Here's a simplified high level overview of how an event flows through the PostHog ingestion pipeline:

Diagram 1: Event flow

The event is received over in Django, where some basic validation is done on the payload (does it have a distinct ID, does the project token exist, etc).

This event is then put in Kafka to be consumed by the ingestion server. The diagram is meant to only show the flow of events, but at this step we will also create and update any persons and groups based on the event, both on Postgres and ClickHouse.

The processed event is then put into another Kafka topic, which two consumer groups consume from.

One consumer group is managed by ClickHouse, via its Kafka table engine, which consumes messages from Kafka into rows in the database.

The other consumer group corresponds to the async server, which pass the event to plugins running functions like onEvent.

If your server is running in "default" mode, this step is skipped, and instead async handlers are processed after the createEvent step on the same server.

Note that high load production deployments run many instances of the Django server, the ingestion server, and the async server. This is handled correctly by all services, and covered later.

Plugin server

Now that we understand how events flow through the system, let's go even deeper into how the plugin server works.

Diagram 2: Plugin server

Main thread

Starting with the main thread, the first thing to note is that not all "services" run with every mode.

Services in gray are "optional" from an individual server's perspective, but at least one server in the fleet should run them in order to cover all plugin capabilities.

All the services listed here run concurrently.

Kafka Consumer

The Kafka consumer consumes from a specified Kafka topic and triggers a run of the event pipeline in the worker thread. The pipeline may be run partially or in full, and all that it does will depend on the mode the server is running in.

PubSub

The PubSub service connects to Redis Pub/Sub channel and is used to trigger plugin reloads (e.g. if the code or config has changed) as well as action reloads (e.g. if an action definition has changed).

Graphile Queue

We use the Graphile Worker for our plugin jobs implementation. This queue is a consumer that will periodically check the jobs listed in Postgres and trigger job runs when the jobs target time is reached.

Schedule

A node-schedule scheduler that will trigger scheduled plugin tasks (runEveryMinute, runEveryDay, etc).

However, tasks are not necessarily triggered in a given server when the scheduled time hits.
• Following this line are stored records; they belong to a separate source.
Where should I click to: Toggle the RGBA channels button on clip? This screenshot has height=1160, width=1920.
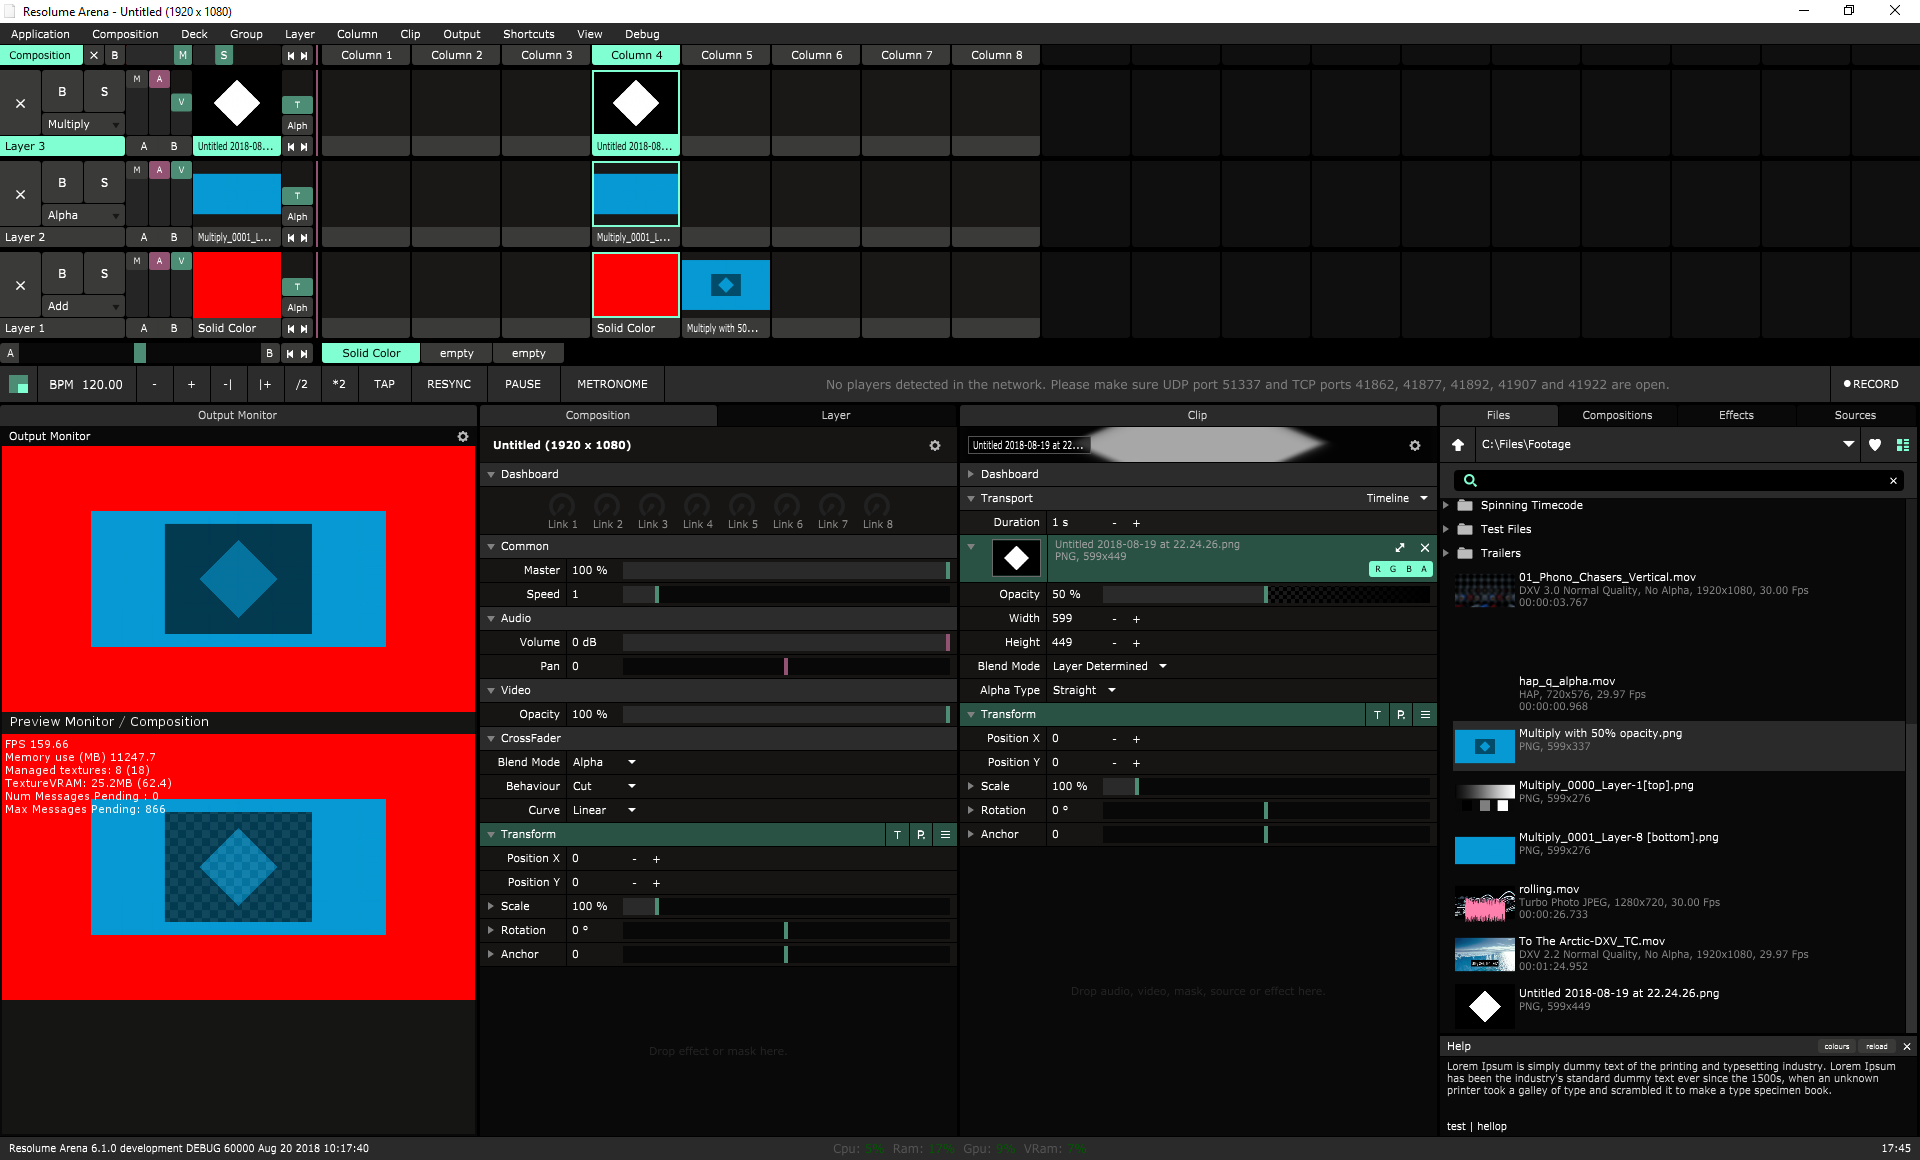(1400, 569)
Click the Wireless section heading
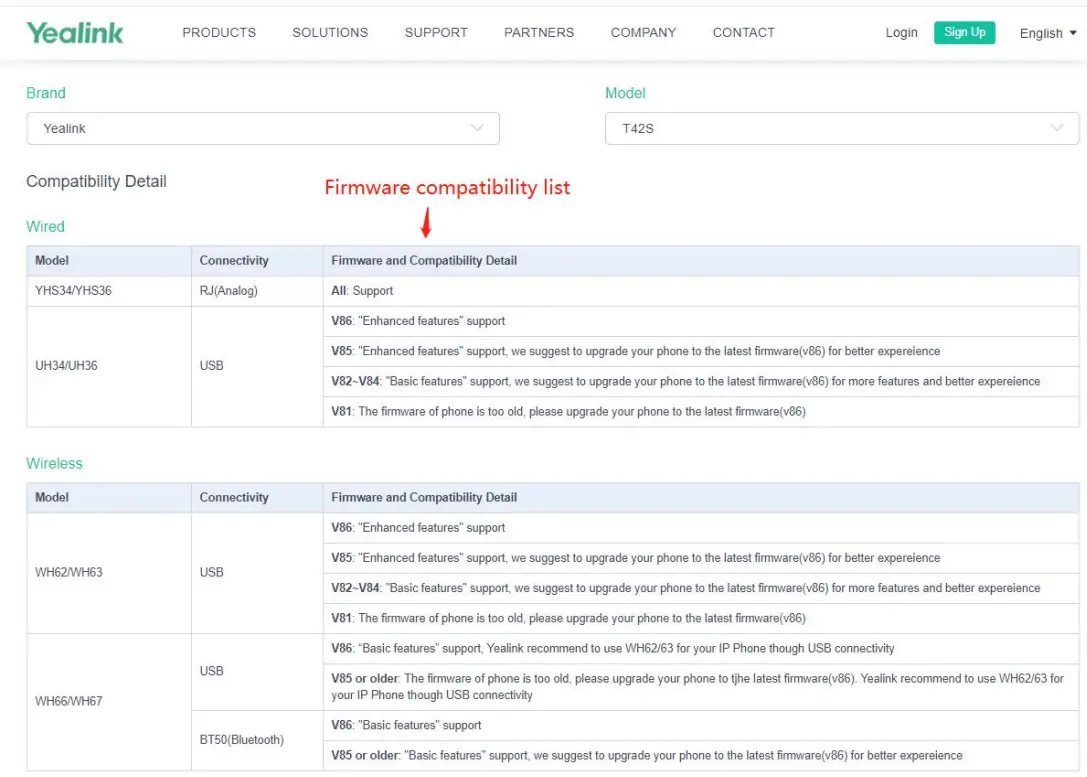1087x777 pixels. coord(54,464)
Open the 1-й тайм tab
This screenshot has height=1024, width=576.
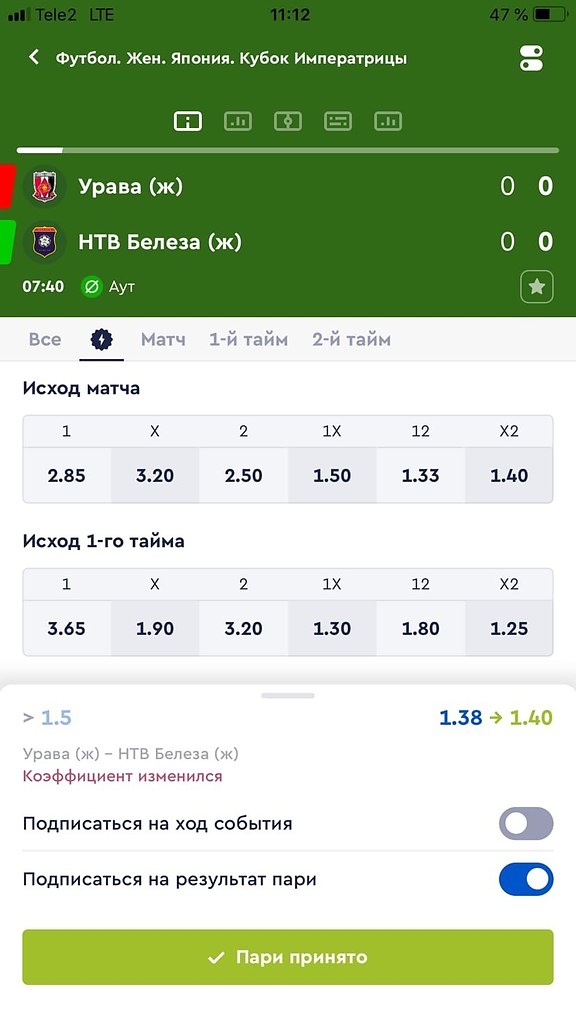point(248,340)
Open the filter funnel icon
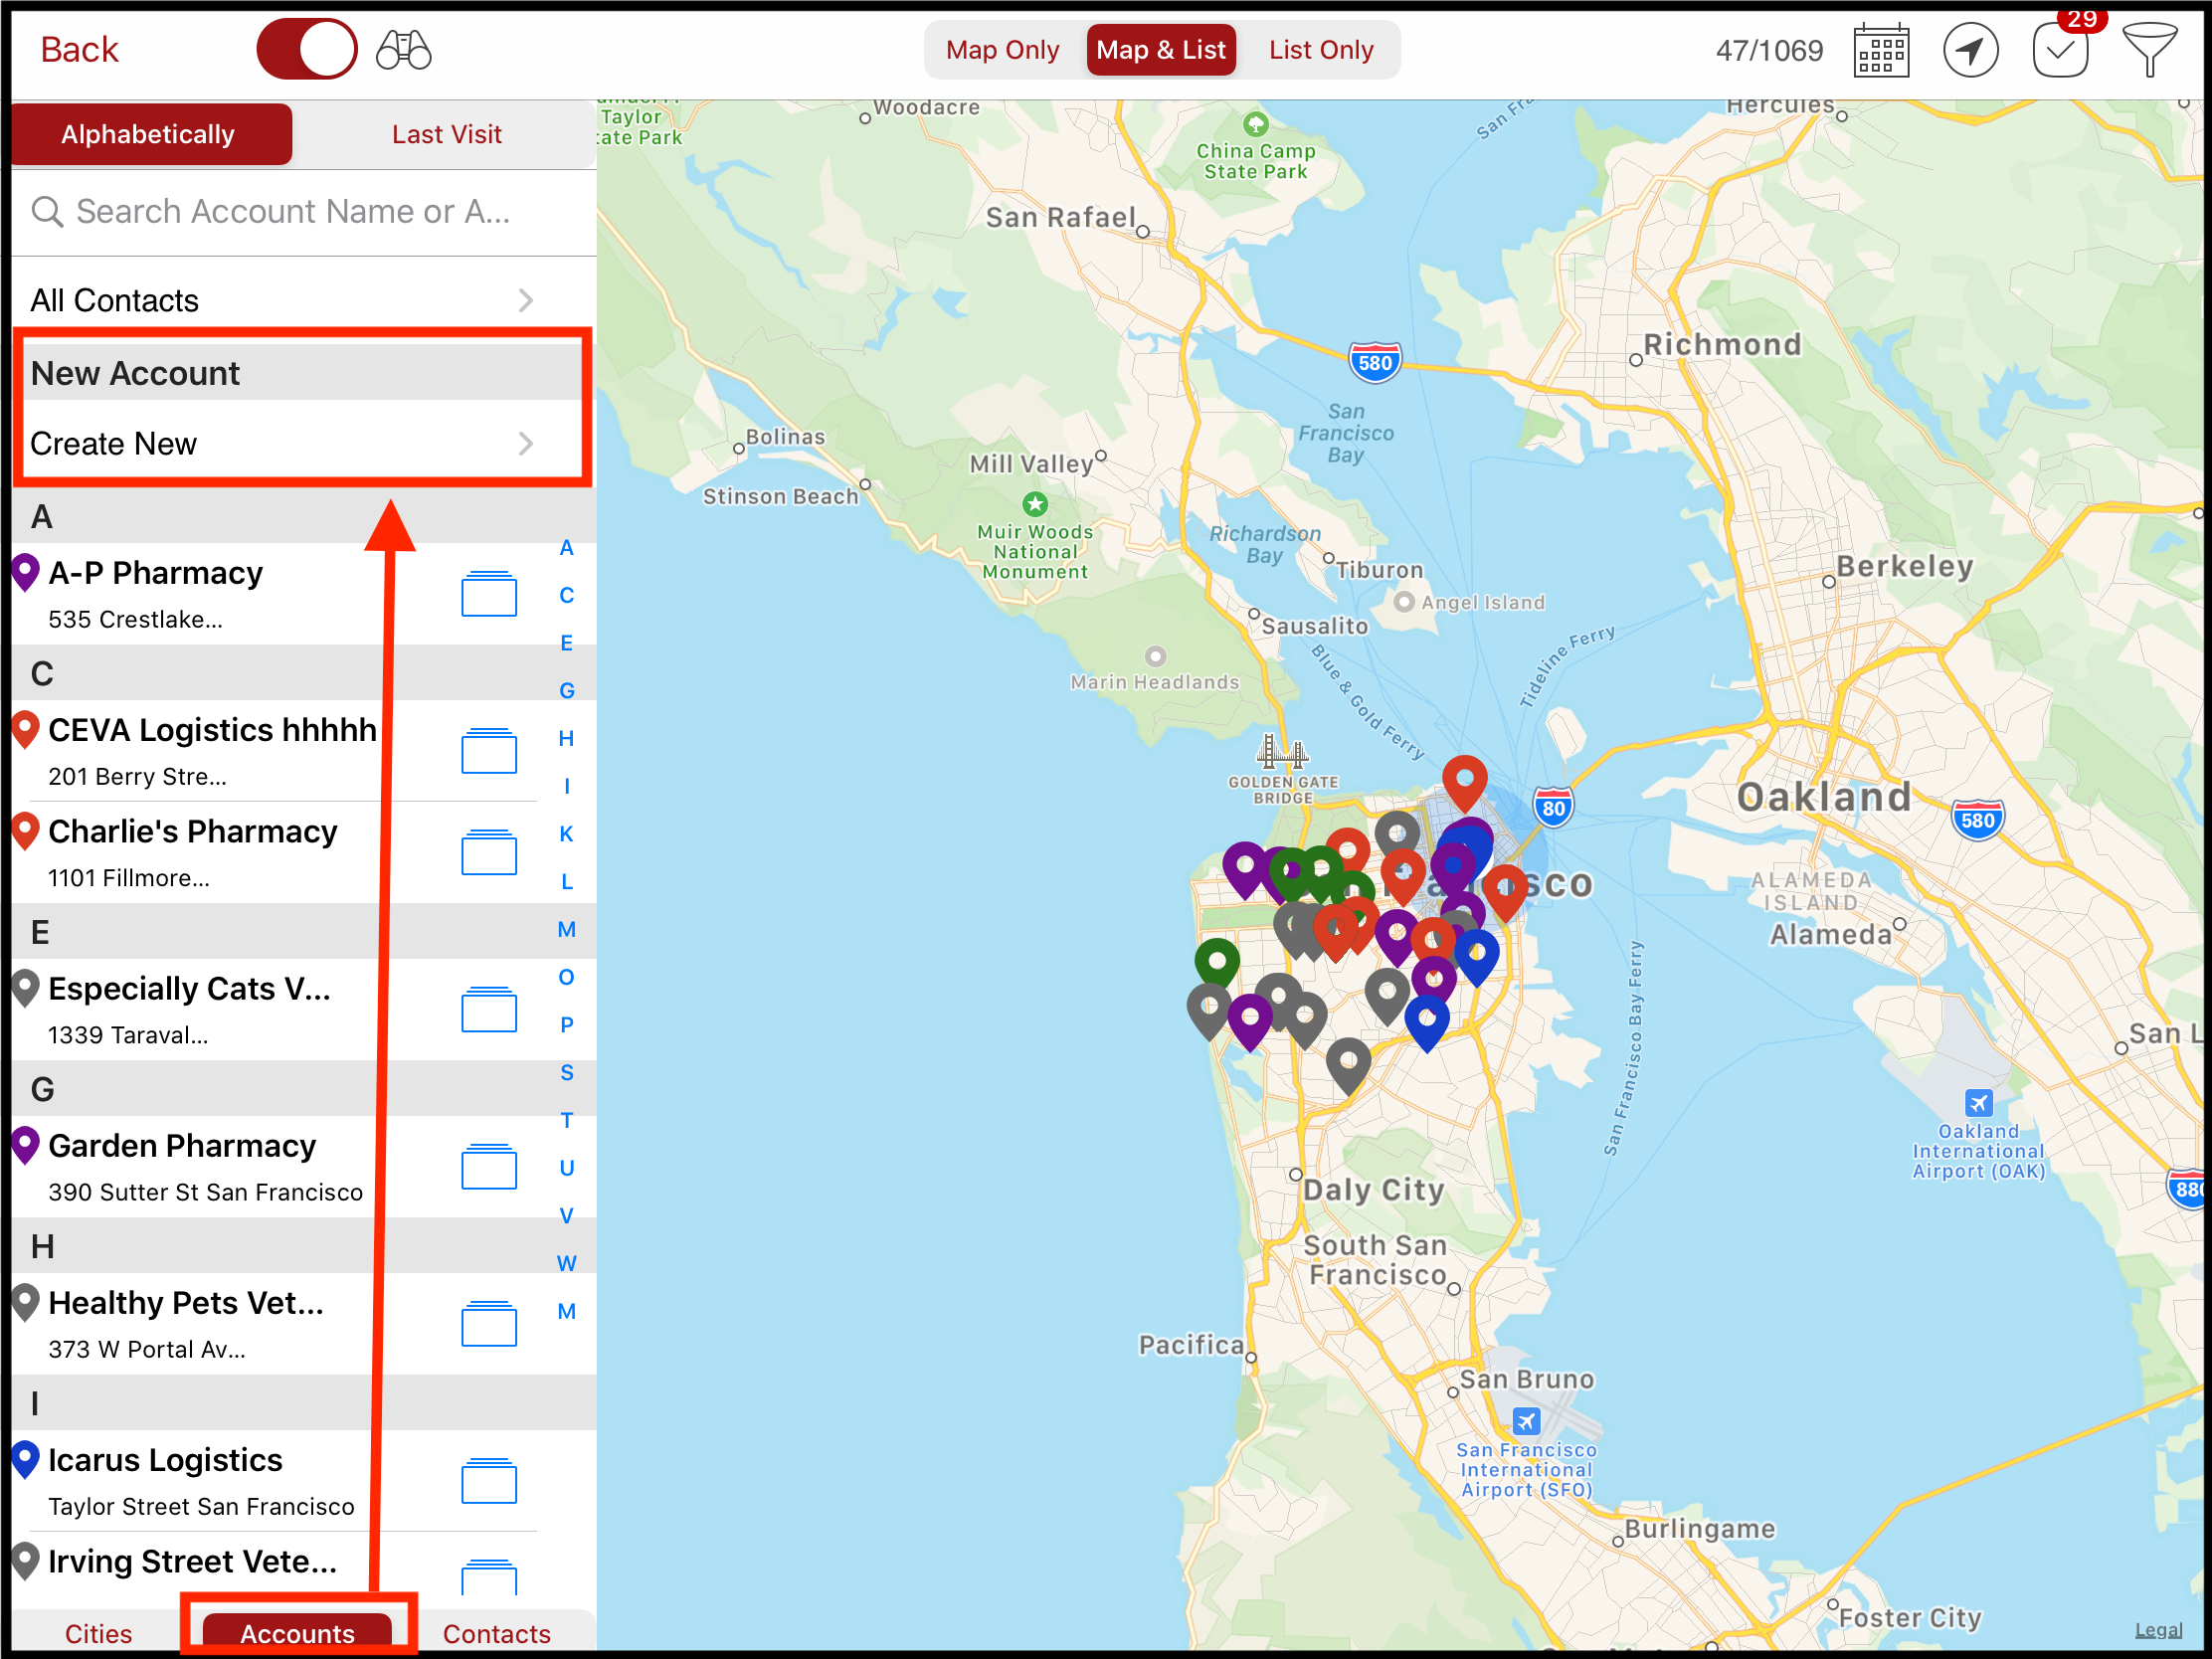The width and height of the screenshot is (2212, 1659). [2148, 50]

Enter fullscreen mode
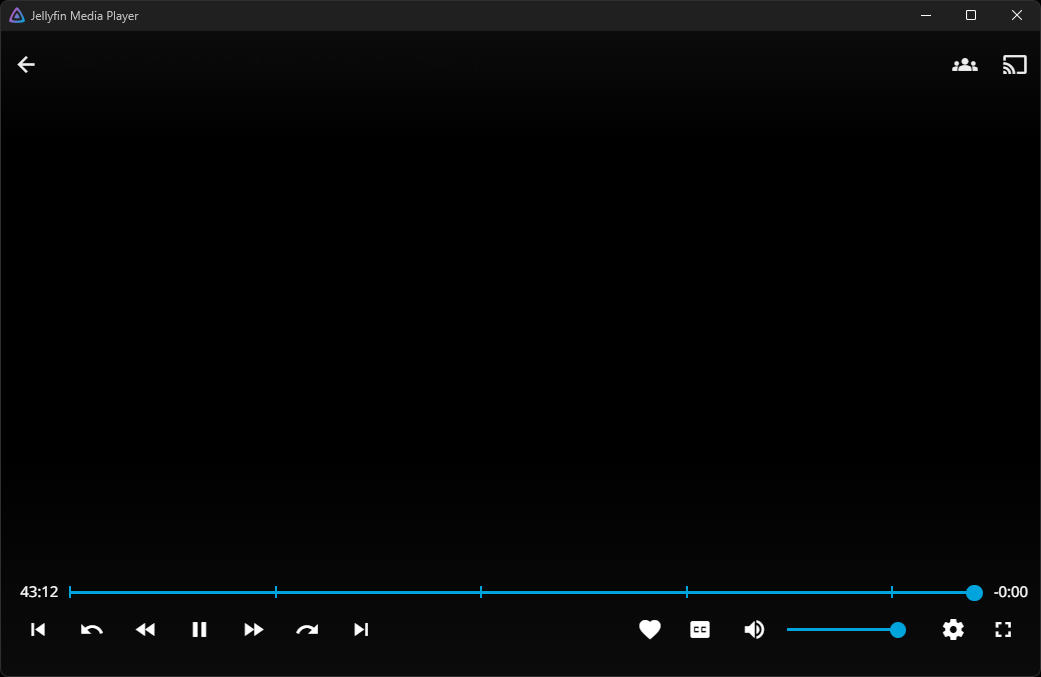[x=1003, y=629]
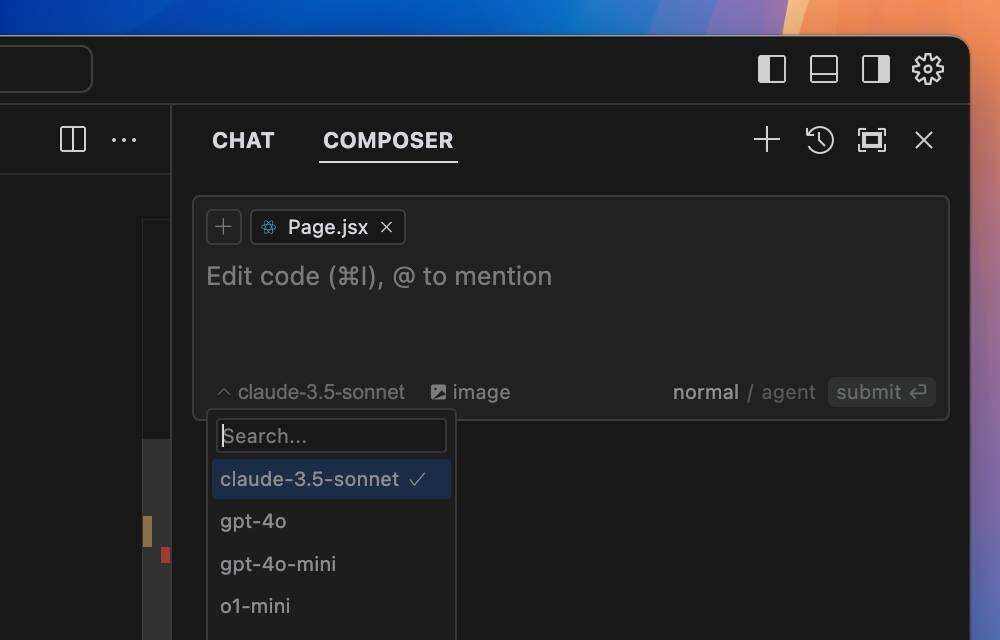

We use Redlock to ensure that only one plugin server across the fleet processes scheduled tasks at a given point in time.

MMDB

The MMDB service uses a MaxMind database we download from mmdb.posthog.net (managed by this service) and keep in memory in the main thread to allow for geolocation data lookups by IP.

The worker thread communicates with the main thread via TCP to fetch the necessary data.

HTTP Server

A simple HTTP server that's currently only used for healthchecks.

Piscina

We use the Piscina thread pool to dispatch tasks from the main thread to the worker threads in the plugin server.

By default, Piscina will spawn as many worker threads as the machine's CPU cores, and each worker can process 10 tasks concurrently by default.

When a task is triggered, Piscina will select an available worker to process it. We've also forked Piscina and added a feature that allows us to run a task on all workers. We use this when we need to reload a plugin that has changed, for instance.

Worker thread

Most often, a task triggered from the main thread will either immediately trigger a plugin function, or run the event pipeline.

The former happens in the case of "standalone" functions, like scheduled tasks and jobs. The task payload contains everything the VM needs to execute the function, so we call it immediately.

On the other hand, the event pipeline handles the entire lifecycle of an event. The steps currently in the pipeline are the following:

pluginsProcessEventStep
prepareEventStep
emitToBufferStep
createEventStep
runAsyncHandlersStep

At certain steps, the pipeline may trigger plugin functions in the VMs, such as processEvent at step 1 and onEvent at step 5.

Most importantly, the pipeline need not be run in full each time. When both the "ingestion" and "async" servers are running, the ingestion server covers steps 1-4 and the async server covers step 5.

When running the event pipeline, we also update persons and groups in Postgres and ClickHouse (via Kafka).

Finally, the diagram also shows everything plugin VMs can connect to, directly or indirectly. For instance, they can create events that get put into Kafka, as well as trigger jobs that go to Postgres via the Graphile Producer.

Ingestion server

Diagram 3: Ingestion server

Async server

Diagram 4: Async server

Plugin server management

From all this context and all these diagrams, we can derive useful lessons about managing this stack in production.

Horizontal scaling

In order to cope with increased load, one can scale the plugin server horizontally.

However, the marginal benefit of horizontal scaling will largely depend on the number of partitions for the clickhouse_events_json and events_plugin_ingestion topics.

Any additional ingestion server instance beyond the number of partitions for clickhouse_events_json will do absolutely nothing.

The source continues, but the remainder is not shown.